※本記事は日本レスリング協会に掲載されていたものです。
【ブダペスト(ハンガリー)、文=池田安佑美、撮影=保高幸子】得点版の誤表示に泣かされる-。2010年世界5位で3度目の世界選手権代表となった男子グレコローマン74kg級の金久保武大(ALSOK)。昨年のロンドン・オリンピックに出場できなかった悔しさを今大会で晴らすつもりだったが、運営のミスに泣かされた。
初戦(2回戦)でロンドン3位のアレクサンドル・カザケビッチ(リトアニア)を5-4で破って幸先のいいスタートを切ったが、3回戦の2009年世界2位のマーク・マドセン(デンマーク)戦で、試合終了時にチェアマンが赤(金久保)の板を上げたにもかかわらず、得点が修正されて1-1(コーション2-1)となり、チェアマンが青の札を上げ直すという事態が起こった。 初戦でオリンピック3位を破った金久保だが、後が続かず
金久保は「場外際の技は僕のバックポイントの2点が入り、チャレンジ失敗で3-1だという認識がありました。得点版にもそう掲示してあるのを確認して、勝っている認識で試合を進めました」。残り6秒、負けていると思った相手が猛ラッシュ。それを金久保はいなして、試合終了を迎えた。
もし、得点が1-1(コーション2-1)と正しく表示されていたら「もちろん、攻めに行きました」と金久保。得点により闘い方を変えるのは当たり前。「試合が終わってから、実は自分が負けていましたと言われても、どうしようもない」と悔しさをにじませた。
試合直後は納得いかない気持ちだったが、少し時間を置いて冷静になると「試合自体は終始、受けていた。
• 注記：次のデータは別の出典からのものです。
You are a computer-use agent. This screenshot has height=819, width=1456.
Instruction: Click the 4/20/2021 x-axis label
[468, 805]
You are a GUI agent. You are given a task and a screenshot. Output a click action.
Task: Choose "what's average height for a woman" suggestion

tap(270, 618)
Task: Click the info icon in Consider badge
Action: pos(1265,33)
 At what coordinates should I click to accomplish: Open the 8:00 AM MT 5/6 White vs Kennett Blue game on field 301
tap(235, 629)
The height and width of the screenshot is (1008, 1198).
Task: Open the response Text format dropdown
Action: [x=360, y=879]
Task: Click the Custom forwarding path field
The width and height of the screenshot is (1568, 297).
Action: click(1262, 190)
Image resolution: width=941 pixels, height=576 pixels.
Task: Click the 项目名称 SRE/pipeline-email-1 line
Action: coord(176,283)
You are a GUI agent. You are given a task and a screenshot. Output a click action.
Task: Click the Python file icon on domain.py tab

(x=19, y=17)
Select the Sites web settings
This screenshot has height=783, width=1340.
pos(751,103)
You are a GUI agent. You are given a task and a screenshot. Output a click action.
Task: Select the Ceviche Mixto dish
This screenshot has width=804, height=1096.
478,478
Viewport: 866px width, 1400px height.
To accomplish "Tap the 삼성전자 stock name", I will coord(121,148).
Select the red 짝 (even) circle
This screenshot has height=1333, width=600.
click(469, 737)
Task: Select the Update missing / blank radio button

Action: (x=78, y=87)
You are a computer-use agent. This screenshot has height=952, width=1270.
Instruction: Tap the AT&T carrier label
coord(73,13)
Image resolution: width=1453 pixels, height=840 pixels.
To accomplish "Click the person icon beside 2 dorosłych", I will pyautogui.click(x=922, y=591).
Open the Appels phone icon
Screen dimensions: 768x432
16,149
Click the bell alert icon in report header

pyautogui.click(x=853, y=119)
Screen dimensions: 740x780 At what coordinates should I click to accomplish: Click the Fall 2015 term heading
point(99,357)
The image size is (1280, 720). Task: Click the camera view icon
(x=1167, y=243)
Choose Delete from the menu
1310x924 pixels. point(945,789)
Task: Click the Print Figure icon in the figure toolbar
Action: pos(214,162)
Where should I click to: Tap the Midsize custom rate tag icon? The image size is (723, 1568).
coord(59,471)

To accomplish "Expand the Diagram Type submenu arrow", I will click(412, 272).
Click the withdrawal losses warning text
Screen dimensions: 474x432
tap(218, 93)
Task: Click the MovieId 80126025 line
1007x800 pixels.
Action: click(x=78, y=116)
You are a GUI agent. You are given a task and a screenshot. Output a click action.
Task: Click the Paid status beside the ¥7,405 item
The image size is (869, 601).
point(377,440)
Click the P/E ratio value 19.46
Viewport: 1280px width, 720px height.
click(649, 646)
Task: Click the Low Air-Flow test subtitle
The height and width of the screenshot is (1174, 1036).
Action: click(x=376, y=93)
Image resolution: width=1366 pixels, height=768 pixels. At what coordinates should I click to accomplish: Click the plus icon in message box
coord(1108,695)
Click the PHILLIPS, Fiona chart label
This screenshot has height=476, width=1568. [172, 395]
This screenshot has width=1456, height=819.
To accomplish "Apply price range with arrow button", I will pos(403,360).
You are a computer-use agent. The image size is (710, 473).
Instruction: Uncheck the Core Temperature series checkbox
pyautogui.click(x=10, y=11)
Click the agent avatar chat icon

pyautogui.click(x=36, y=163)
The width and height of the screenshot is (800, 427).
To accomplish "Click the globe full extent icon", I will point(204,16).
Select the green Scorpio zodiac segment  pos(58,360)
負け試合でしたね」と反省の弁。そもそも、自他ともに旧ルール型の選手と認めており、スタンドで脇を閉めてしまう癖を修正しきれなかった点も反省点に挙げられる。「負けてすみません、次頑張ります、と毎回言っている。若手と言われる年齢でもない。投げの練習や基本的な差しから日本でやり直したい」とスタイル修正を誓った。